=== Section Start ===

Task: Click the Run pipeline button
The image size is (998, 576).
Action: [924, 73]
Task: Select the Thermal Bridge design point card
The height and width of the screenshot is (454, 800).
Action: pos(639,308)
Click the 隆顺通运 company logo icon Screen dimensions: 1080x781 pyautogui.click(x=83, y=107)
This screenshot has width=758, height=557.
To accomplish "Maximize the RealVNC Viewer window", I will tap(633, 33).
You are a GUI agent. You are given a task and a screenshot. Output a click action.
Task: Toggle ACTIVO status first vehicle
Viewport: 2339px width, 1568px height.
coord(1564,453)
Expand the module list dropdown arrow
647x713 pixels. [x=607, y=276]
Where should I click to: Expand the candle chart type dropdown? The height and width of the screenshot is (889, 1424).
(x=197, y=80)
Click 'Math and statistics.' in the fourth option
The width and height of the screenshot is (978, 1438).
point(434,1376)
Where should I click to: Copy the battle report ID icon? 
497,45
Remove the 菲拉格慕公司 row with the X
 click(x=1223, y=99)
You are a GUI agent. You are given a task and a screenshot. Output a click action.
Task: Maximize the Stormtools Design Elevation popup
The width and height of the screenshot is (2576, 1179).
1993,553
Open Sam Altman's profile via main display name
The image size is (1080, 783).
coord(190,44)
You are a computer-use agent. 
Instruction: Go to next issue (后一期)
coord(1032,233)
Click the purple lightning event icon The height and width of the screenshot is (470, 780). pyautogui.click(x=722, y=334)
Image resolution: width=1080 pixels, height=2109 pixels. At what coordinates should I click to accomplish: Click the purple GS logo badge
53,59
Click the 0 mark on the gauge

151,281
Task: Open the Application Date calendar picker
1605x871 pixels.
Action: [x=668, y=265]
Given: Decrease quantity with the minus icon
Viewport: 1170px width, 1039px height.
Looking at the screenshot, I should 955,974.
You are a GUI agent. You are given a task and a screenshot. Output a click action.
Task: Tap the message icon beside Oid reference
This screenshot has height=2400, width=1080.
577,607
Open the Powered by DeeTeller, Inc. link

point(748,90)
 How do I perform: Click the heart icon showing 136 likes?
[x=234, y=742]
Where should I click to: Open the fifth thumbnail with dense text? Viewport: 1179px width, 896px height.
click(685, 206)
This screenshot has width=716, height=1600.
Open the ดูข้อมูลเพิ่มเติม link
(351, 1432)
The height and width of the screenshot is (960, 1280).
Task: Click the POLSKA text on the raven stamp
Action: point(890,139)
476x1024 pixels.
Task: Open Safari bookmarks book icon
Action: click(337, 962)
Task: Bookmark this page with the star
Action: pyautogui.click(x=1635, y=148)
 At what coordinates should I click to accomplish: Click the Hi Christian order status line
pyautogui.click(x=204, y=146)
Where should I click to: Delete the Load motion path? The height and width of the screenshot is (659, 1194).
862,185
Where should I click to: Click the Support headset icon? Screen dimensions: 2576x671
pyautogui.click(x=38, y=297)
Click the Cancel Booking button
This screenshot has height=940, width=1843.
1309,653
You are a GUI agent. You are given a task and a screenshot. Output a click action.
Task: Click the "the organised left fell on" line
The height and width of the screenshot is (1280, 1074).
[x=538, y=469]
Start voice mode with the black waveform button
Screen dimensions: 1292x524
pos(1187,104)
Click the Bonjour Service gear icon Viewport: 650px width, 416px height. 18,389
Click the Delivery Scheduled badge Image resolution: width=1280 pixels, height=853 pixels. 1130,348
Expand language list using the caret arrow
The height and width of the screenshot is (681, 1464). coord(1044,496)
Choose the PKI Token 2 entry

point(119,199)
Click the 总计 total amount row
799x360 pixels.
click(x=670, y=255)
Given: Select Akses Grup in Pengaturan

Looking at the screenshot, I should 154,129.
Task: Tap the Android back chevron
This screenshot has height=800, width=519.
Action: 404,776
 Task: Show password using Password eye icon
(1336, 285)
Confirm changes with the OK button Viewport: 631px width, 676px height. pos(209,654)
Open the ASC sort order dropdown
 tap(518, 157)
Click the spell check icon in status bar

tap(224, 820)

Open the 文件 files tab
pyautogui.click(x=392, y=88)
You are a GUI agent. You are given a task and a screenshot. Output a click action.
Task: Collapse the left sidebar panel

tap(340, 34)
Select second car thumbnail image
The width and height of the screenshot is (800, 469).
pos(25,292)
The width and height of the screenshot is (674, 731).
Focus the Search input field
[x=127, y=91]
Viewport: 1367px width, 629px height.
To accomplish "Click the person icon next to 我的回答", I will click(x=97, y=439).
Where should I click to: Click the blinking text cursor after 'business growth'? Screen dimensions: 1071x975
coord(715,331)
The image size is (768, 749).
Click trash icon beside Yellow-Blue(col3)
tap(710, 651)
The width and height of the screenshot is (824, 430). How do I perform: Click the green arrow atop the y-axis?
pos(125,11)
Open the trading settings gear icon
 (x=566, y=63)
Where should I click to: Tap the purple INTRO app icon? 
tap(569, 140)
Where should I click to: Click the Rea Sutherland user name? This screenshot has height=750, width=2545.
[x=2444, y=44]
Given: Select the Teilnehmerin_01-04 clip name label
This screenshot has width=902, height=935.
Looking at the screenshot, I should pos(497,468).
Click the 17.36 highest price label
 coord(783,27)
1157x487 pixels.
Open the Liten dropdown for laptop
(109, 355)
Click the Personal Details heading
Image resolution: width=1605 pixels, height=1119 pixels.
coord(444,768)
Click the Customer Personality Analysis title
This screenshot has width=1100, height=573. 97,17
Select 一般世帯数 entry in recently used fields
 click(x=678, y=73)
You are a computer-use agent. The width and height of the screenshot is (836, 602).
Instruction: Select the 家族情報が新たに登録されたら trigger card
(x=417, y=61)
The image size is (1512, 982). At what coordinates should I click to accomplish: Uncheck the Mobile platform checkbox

=== Section End ===

• DIRECTIONS FOR THIS TASK: Return exactly the lines from the line holding "You are a computer-use agent. The" to the last line of the data, with both of those lines included and nothing added.

• TASK RESPONSE:
You are a computer-use agent. The width and height of the screenshot is (836, 602).
Instruction: Select the 家族情報が新たに登録されたら trigger card
(x=417, y=61)
The image size is (1512, 982). At what coordinates should I click to accomplish: Uncheck the Mobile platform checkbox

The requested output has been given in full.